Homs, one of the worst hit cities of Syria's conflict, is going to the polls, and many of its residents say they'll vote for President Bashar al-Assad.
Critics are calling the poll a farce.
Lucy Fielder reports.
Homs, one of the worst hit cities of Syria's conflict, is going to the polls, and many of its residents say they'll vote for President Bashar al-Assad.
Critics are calling the poll a farce.
Lucy Fielder reports.
"We say yes to President Bashar al-Assad," says this poster in one of Homs's former rebel strongholds.
On Wednesday (May 26), the city of Homs votes in the first election since Syria's ten-year war, during which it suffered severe damage - with the center and other neighborhoods ruined by air strikes and barrel bombs.
Om Ali, a mother of six, recounts the suffering of those years.
"We survived on chickpeas and wheat and water.
We didn't do laundry like other people, we had no food or drink or anything.
We were in a very bad situation." But she'll vote for Assad, she says, 100%, with her blood.
She's far from alone.
Assad's almost certain to win against the two other obscure candidates.
His opponents and the West call the election a farce.
More posters on destroyed buildings encourage voter turn-out - as a "bullet in the chest of the aggressor," this one says.
Homs was a center of defiance against Assad, but security forces crushed the protests.
Rebel groups took up arms and fighting spread through the city.
Mechanic Mohamed Khalaf fled his neighborhood of al-Waer for five years.
But he's home, and having repaired his house and shop, he's voting for Assad too.
"How are we living?
Like the rest of the world, we are are trying to manage.
We are adapting to the situation.
Maybe things will go back to what they were and God will help us with this economy." The staunchly pro-Assad district of Nazha welcomes visitors with a billboard showing men who died fighting in the army.

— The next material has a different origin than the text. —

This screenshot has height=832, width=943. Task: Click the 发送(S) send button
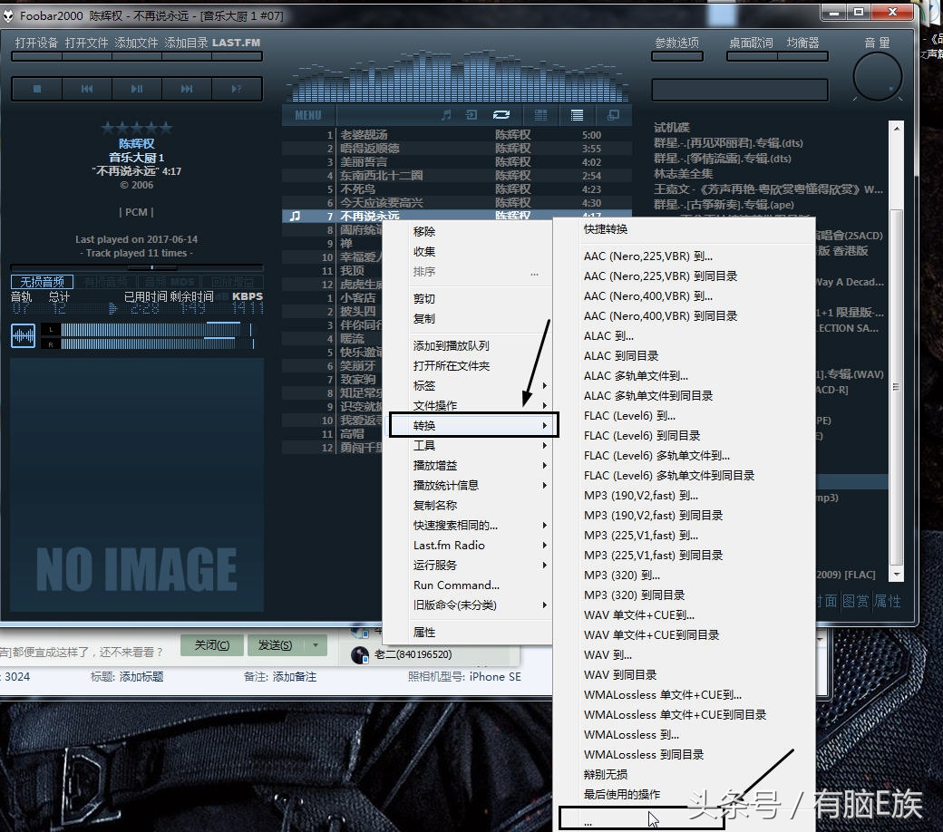click(x=275, y=644)
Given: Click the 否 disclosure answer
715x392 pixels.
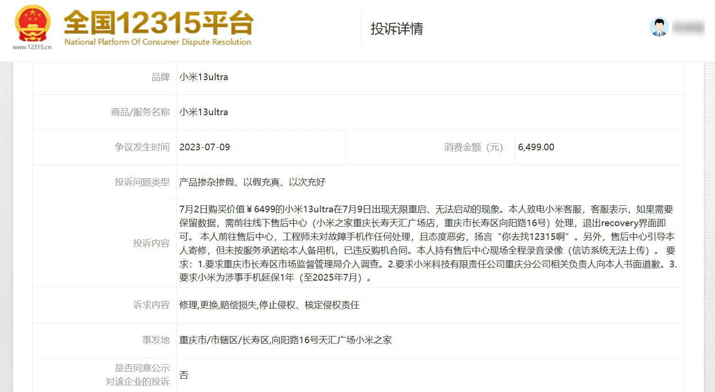Looking at the screenshot, I should [183, 375].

Tailor Mohamed Shamlas lost his son Ali in the war.
It's clear who's getting his vote - as sitting beneath a poster of Ali and the president's late father, Hafez - he sings in praise of Bashar al-Assad.
"We will forget, by the grace of God.
We have to.
You have to live with me and I have to live with you, in a country that's a home for everyone." Assad has all but crushed the insurgency against him, with the support of Russia and Iran.
But many have been unable to return to their homes in Homs and other cities, and the economy lies in tatters.